Dataset records
Segment Open

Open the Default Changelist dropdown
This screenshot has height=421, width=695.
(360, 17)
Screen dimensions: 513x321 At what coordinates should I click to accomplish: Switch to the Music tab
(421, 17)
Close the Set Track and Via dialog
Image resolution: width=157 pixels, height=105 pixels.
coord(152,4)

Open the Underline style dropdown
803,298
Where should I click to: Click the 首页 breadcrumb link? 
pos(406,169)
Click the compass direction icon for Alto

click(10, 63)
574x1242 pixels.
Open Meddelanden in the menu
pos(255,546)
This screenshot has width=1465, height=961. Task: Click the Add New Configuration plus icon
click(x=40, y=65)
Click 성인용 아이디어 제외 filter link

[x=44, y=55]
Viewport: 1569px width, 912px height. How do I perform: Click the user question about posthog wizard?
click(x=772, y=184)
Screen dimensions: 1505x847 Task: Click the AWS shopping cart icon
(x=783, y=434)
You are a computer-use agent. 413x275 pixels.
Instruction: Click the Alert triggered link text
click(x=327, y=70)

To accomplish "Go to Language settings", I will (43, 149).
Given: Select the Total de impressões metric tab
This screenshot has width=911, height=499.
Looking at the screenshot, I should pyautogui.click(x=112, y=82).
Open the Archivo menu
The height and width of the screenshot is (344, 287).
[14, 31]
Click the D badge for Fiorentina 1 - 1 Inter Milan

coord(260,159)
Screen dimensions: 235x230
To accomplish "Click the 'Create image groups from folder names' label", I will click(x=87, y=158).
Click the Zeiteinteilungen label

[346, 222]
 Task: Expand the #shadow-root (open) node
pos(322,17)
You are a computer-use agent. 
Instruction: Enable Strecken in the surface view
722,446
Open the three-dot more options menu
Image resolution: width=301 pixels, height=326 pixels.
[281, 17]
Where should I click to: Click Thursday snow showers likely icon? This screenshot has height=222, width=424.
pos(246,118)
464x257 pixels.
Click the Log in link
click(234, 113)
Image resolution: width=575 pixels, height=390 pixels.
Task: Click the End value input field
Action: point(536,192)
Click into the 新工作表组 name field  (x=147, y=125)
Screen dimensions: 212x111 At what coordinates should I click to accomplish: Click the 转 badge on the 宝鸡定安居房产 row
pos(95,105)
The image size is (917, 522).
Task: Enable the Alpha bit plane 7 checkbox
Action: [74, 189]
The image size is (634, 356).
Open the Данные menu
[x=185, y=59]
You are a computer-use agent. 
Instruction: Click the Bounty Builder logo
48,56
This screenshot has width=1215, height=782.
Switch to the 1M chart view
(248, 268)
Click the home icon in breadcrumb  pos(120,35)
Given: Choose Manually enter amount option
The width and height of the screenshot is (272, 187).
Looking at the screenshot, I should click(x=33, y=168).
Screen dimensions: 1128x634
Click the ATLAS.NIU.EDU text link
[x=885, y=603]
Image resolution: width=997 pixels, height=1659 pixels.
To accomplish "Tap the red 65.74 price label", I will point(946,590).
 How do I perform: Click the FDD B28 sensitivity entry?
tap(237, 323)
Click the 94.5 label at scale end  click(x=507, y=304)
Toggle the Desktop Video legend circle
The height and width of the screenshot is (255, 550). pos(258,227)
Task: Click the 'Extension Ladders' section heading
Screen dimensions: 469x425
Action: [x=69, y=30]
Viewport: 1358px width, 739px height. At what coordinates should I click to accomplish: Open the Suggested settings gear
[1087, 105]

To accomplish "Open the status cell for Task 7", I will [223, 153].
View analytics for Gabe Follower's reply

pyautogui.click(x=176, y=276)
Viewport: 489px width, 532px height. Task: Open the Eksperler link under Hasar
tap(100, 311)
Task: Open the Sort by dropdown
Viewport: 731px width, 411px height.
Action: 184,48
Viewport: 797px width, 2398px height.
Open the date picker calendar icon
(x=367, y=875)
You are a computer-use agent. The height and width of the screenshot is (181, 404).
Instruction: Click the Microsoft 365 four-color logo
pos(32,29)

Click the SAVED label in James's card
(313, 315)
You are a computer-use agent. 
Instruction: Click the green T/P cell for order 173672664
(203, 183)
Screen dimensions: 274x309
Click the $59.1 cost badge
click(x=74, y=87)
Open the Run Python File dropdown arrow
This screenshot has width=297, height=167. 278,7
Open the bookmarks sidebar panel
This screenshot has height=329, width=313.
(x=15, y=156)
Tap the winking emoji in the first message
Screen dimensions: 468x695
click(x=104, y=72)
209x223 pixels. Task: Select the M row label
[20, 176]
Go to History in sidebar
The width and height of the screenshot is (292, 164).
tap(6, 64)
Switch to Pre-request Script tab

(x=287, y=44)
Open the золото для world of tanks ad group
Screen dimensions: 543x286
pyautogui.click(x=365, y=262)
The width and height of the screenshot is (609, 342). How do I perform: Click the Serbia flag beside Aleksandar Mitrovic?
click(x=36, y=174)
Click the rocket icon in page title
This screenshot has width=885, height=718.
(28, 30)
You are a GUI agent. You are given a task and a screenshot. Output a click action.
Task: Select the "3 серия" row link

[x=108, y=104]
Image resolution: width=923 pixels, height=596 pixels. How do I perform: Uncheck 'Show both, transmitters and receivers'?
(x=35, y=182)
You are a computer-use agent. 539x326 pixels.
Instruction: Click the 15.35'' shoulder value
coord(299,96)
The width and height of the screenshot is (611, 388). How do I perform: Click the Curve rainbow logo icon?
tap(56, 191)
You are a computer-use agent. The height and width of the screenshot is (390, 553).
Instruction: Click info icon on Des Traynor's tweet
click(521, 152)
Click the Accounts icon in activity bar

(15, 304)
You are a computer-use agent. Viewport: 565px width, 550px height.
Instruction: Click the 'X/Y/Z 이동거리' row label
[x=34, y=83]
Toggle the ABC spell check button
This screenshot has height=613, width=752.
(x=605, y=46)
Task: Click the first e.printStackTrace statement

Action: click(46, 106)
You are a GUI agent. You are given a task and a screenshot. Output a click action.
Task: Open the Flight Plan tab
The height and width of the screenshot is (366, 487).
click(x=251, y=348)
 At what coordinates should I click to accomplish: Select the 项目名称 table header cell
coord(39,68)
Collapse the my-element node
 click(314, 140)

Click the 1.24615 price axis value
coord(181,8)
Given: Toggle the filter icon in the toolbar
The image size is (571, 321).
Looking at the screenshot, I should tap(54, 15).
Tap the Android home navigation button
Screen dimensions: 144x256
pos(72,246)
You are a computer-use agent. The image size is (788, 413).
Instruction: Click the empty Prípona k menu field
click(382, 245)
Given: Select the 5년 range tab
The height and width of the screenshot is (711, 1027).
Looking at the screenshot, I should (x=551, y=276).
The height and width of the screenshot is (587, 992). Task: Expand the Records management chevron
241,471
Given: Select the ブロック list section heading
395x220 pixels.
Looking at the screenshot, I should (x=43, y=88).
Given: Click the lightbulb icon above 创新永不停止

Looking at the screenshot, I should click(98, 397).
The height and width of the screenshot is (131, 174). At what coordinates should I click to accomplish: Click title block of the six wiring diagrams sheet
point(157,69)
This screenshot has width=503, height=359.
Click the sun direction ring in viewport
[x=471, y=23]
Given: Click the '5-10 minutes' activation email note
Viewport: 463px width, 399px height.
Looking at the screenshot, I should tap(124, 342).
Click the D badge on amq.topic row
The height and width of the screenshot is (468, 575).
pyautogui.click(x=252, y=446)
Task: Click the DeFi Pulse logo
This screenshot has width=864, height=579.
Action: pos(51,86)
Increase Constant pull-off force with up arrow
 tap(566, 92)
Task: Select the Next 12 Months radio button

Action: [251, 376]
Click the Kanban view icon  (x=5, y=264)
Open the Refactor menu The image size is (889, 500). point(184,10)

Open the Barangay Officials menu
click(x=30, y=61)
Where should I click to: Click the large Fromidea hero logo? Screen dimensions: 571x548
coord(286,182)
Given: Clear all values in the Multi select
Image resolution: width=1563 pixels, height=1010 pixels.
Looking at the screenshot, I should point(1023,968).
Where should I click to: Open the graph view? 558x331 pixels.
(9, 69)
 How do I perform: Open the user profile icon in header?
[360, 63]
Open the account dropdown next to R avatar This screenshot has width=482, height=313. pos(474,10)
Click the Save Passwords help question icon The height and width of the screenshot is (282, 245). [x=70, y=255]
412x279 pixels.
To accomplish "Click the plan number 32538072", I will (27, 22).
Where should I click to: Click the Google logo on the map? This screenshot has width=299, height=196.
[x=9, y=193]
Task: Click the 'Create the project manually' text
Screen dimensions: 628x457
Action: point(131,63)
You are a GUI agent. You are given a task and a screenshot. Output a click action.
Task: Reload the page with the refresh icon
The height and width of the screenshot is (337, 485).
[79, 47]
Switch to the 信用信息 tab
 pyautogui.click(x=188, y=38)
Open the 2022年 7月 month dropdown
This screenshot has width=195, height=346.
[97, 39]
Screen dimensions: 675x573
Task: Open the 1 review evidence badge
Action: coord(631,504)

Segment Closed

Instructions for the task
Report back every line of the entries in which "sidebar" occurs.

Your solution
Open the bookmarks sidebar panel
Go to History in sidebar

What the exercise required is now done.